Allure began its Best of Beauty awards program in the mid-1990s, at the initiative of Wells, to help readers choose among the vast array of makeup, skin-care, and hair-care products on the market.
Allure has two sets of awards, one judged by the magazine's editors and the other by readers. A "winners' seal" logo, developed by Allure, appears on many of the winning products.

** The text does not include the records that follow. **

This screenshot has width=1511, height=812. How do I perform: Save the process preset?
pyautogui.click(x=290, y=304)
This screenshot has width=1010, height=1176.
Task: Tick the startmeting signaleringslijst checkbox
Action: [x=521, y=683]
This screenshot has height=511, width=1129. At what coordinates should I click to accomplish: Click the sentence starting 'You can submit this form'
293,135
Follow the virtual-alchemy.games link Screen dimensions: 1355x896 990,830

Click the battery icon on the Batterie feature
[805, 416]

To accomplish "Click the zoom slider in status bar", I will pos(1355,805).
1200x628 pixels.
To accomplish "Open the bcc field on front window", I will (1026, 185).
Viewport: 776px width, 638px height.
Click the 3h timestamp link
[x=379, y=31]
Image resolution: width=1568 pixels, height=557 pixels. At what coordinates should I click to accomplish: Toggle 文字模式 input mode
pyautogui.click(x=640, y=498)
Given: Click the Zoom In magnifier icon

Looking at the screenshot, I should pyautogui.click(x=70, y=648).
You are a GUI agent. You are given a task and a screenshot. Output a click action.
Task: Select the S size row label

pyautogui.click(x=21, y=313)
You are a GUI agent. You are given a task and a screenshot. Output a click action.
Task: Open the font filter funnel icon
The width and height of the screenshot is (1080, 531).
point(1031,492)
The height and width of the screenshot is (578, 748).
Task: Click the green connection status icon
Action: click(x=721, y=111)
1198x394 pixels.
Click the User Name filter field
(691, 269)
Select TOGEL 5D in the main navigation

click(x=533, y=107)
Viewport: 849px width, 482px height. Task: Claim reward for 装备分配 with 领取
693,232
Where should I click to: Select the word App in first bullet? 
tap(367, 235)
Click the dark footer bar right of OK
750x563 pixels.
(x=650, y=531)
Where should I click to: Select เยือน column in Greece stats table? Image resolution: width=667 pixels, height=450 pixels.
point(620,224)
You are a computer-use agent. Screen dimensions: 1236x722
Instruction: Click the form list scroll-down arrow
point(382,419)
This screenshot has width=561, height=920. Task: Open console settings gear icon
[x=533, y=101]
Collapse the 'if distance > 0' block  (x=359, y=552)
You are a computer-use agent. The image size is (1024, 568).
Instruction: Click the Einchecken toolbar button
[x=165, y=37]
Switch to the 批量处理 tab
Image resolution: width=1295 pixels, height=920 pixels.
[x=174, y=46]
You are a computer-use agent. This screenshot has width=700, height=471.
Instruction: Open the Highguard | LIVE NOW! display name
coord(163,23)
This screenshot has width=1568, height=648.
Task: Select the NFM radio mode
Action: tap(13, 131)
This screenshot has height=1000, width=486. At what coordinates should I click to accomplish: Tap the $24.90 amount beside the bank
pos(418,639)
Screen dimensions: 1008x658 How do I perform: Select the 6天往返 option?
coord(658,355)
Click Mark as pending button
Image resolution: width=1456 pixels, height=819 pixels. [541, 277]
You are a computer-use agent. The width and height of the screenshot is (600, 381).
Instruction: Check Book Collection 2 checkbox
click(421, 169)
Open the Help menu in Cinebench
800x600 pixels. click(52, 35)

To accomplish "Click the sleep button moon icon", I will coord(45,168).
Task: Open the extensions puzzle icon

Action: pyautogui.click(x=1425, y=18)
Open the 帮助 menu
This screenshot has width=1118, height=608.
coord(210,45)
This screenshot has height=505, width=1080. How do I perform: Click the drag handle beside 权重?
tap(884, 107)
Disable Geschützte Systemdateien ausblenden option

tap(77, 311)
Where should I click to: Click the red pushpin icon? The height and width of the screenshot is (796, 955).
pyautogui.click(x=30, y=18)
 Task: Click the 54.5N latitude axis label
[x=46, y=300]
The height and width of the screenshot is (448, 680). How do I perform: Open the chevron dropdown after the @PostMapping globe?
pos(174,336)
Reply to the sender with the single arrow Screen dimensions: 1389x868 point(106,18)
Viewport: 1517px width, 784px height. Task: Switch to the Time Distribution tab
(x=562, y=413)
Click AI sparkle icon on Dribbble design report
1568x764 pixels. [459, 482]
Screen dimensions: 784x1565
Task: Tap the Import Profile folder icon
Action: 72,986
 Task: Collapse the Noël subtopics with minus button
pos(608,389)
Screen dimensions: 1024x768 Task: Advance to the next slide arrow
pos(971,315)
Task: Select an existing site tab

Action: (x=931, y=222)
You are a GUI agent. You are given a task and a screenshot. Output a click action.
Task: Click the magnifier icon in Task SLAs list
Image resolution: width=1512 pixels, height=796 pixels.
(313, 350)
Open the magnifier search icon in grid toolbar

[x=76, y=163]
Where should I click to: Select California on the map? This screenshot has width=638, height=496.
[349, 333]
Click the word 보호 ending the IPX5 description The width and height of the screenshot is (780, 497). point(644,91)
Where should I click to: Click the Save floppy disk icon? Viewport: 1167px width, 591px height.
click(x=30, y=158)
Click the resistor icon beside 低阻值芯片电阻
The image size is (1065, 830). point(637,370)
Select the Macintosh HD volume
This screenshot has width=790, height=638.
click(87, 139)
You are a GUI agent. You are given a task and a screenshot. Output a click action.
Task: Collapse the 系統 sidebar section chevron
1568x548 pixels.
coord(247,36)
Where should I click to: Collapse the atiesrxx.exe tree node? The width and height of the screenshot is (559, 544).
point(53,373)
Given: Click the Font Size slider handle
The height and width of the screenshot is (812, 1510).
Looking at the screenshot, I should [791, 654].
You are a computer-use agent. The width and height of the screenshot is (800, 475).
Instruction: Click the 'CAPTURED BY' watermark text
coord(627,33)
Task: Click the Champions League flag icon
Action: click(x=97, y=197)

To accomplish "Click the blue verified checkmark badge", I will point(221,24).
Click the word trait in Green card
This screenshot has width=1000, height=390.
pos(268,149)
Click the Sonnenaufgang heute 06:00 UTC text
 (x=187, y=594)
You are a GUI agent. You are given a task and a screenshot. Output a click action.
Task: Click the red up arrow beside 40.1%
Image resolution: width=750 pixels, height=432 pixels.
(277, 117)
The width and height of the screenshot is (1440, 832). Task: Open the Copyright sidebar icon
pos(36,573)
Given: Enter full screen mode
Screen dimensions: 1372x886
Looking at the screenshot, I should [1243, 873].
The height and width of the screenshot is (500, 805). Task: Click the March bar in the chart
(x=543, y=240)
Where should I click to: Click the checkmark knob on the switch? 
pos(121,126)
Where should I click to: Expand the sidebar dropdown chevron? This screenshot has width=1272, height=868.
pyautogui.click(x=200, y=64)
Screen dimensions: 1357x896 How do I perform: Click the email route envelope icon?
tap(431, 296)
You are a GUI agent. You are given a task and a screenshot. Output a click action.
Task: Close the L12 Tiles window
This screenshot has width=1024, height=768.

To ensure that its judgments are neutral, Allure's ad department isn't involved in the selections.
In 2010, the magazine developed an iPhone app that highlights the winning products and tells users where they can buy them based on their location.
The magazine faced online criticism when it showed Marissa Neitling with an Afro haircut.
Singer Halsey has announced she will no longer do press after Allure failed to use her correct pronouns in its August cover story and promoted the interview by allegedly taking quotes out of context. 
Wells, along with Allure editors Michael Carl and Kelly Atterton, have appeared as judges on the Bravo TV series Shear Genius.
Allure editors have appeared as experts on television programs such as the Today show and 60 Minutes, and Allure stories frequently receive national attention.
Hilary Duff played an Allure intern in Cheaper by the Dozen 2.